La mayor parte de estos pacientes tienen antecedentes respiratorios, como rinitis, asma, hiperreactores bronquiales, con niveles elevados de Ig E..
Es importante conocer los antecedentes de enfermedades respiratorias, ya que la dermatitis atópica es crónica y necesita cuidados especiales. De un 4% a 20% de la población puede deberse a factores genéticos e inmunológicos.

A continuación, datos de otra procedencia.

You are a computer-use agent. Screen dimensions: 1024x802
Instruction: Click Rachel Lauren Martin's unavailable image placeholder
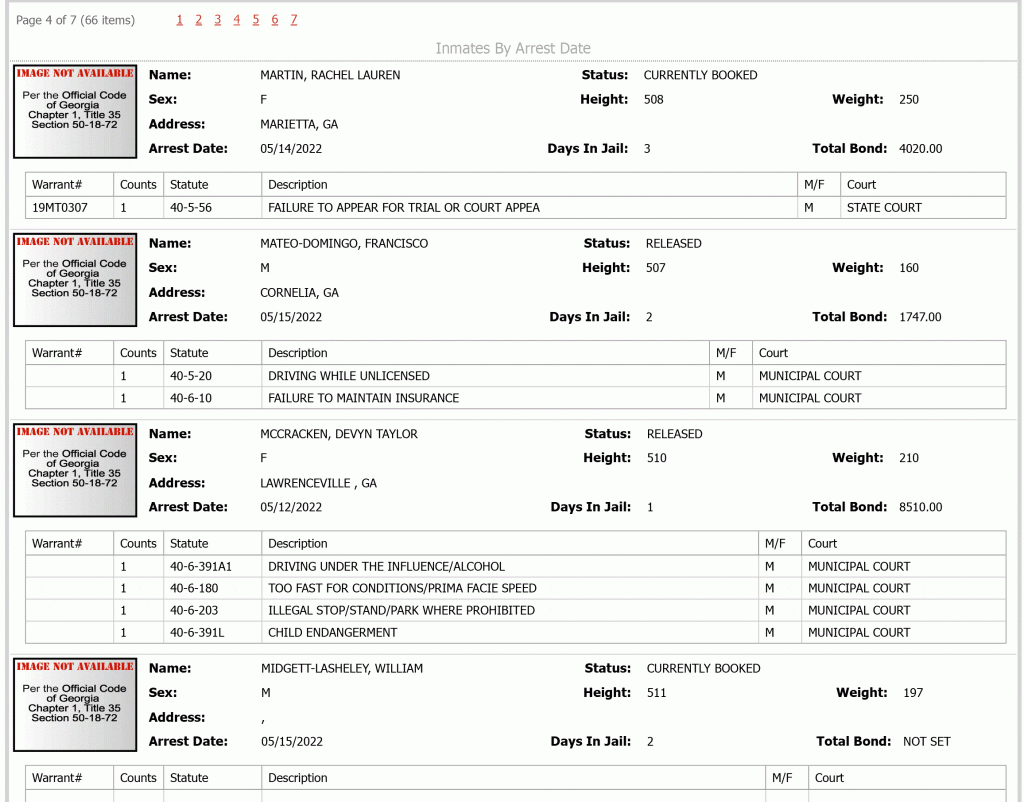(x=75, y=112)
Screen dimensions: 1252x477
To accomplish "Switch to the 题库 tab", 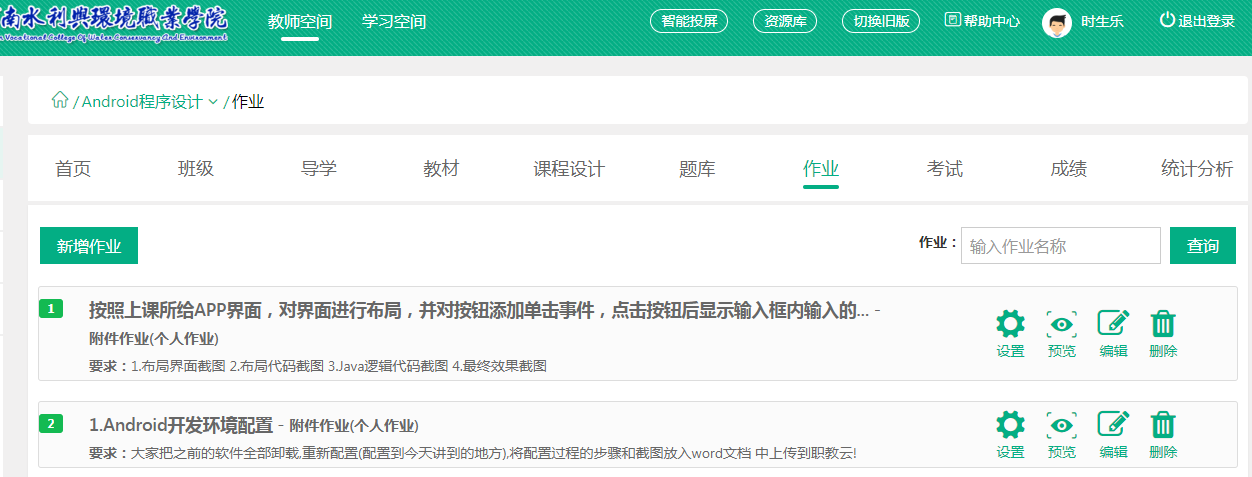I will (x=697, y=169).
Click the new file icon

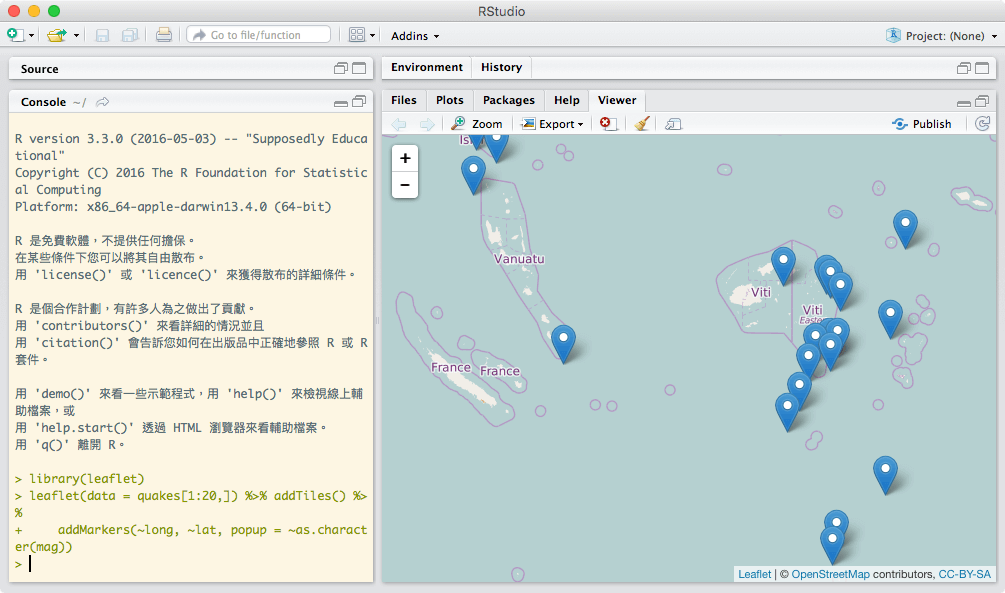[14, 35]
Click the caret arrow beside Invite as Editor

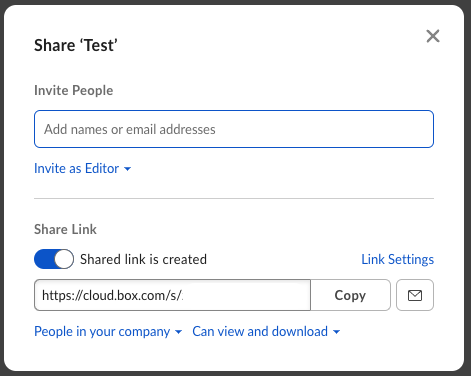pos(127,169)
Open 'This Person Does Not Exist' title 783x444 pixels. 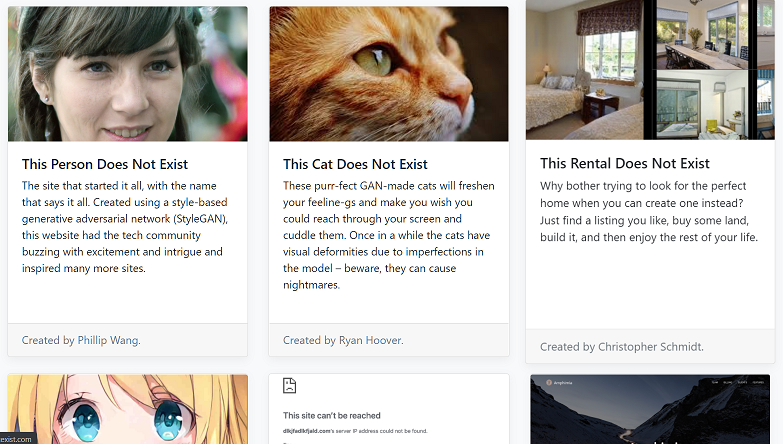(x=105, y=164)
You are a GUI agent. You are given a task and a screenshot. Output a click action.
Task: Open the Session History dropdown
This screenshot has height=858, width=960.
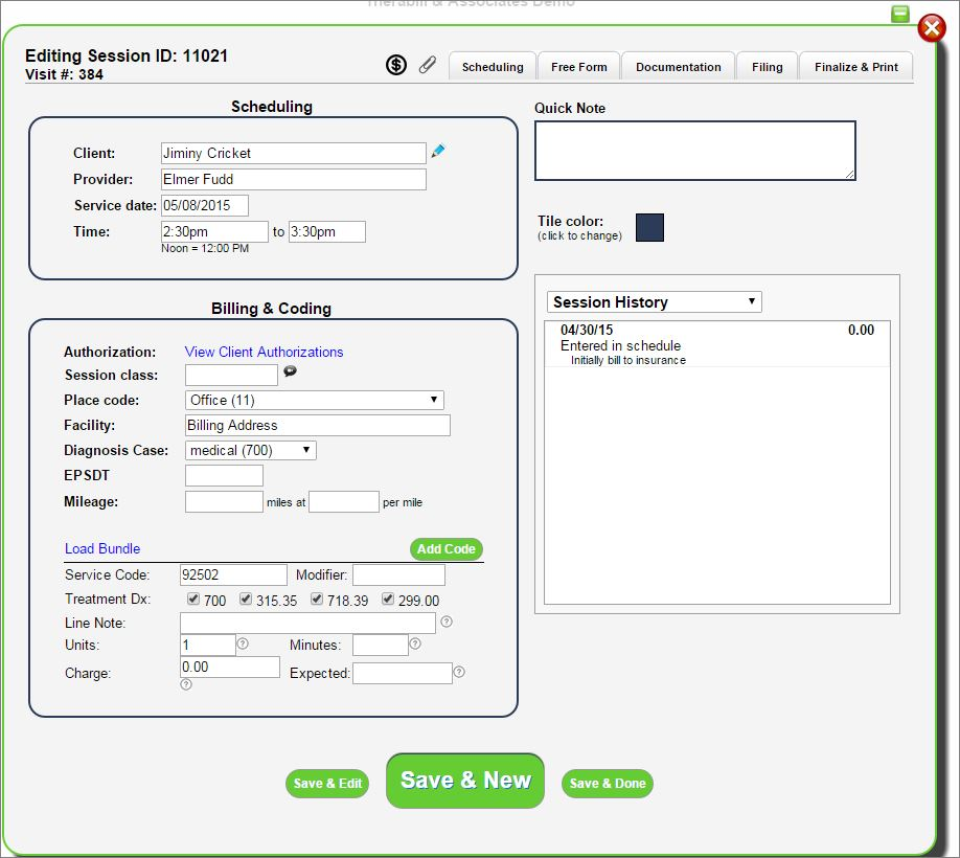[653, 301]
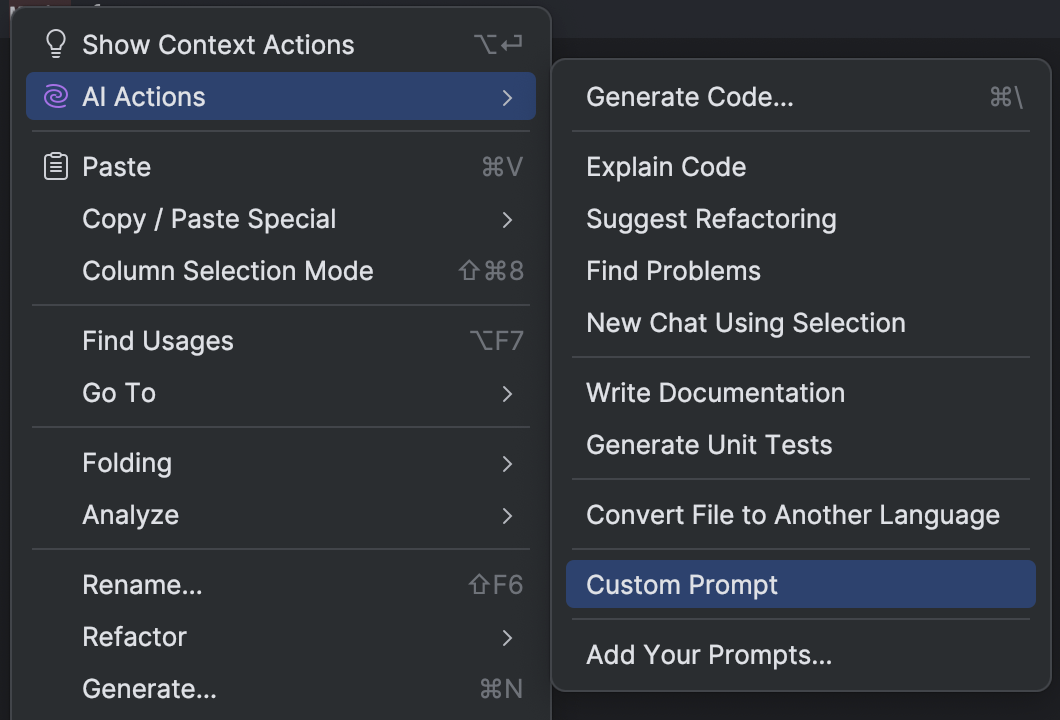Run Find Problems on the selection
The image size is (1060, 720).
(672, 270)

Predomina en el área urbana y se puede deber, además, a la disminución de la lactancia materna, medio ambiente, alimentos con colorantes artificiales, entre otros. Se presenta clínicamente en niños menores de dos años: eczema en cara y cuello, se ponen muy “chapuditos”, tronco y brazos, piernas. Es muy típico en esos pliegues acentuados al nivel de los ojos.
En niños mayores de dos años hasta en la edad adulta: eczema de cara y cuello, muñecas, tobillos, manos, pies, fosas cubitales o poplíteas.
Las lesiones de rascado pueden ocasionar infecciones con exudación amarillenta, piel gruesa con pliegues elevados y resequedad general. La piel de la cara en los adultos es pálida y se quejan de mucha picazón con la sudoración. Algunas recomendaciones que siempre se deberían seguir si usted o su hijo padecen esta enfermedad:
1) Mantener su piel muy humectada e hidratada con cremas emolientes, sin fragancia o vaselina simple. Se deben aplicar por lo menos tres veces al día.
2) Bañarse con agua tibia y de preferencia con aceites de baño una vez al día. Debido a la resequedad en la piel, hay que evitar bañarse horas enteras en una piscina.
3) Recortarse las uñas cada dos o tres días para no lastimarse la piel por el rascado y evitar infecciones. Así prevenimos el uso continuo de antibióticos y manchas blancas u oscuras.
4) Los esteroides tópicos son muy buenos en esta enfermedad, pero hay que saber cuál, cuándo, cómo y cuánto usarlos. A largo plazo pueden ocasionar piel “atrófica”, estrías, eritema o rojo. Por eso es tan importante consultar, hay muchos tratamientos.
5) Son más propensos a desarrollar verrugas u “ojos de pescado” y moluscos contagiosos.
6) Identificar los factores desencadenantes, como los alimentos. Lo importante es consultar oportunamente para conocer cómo cuidarse y tratarse.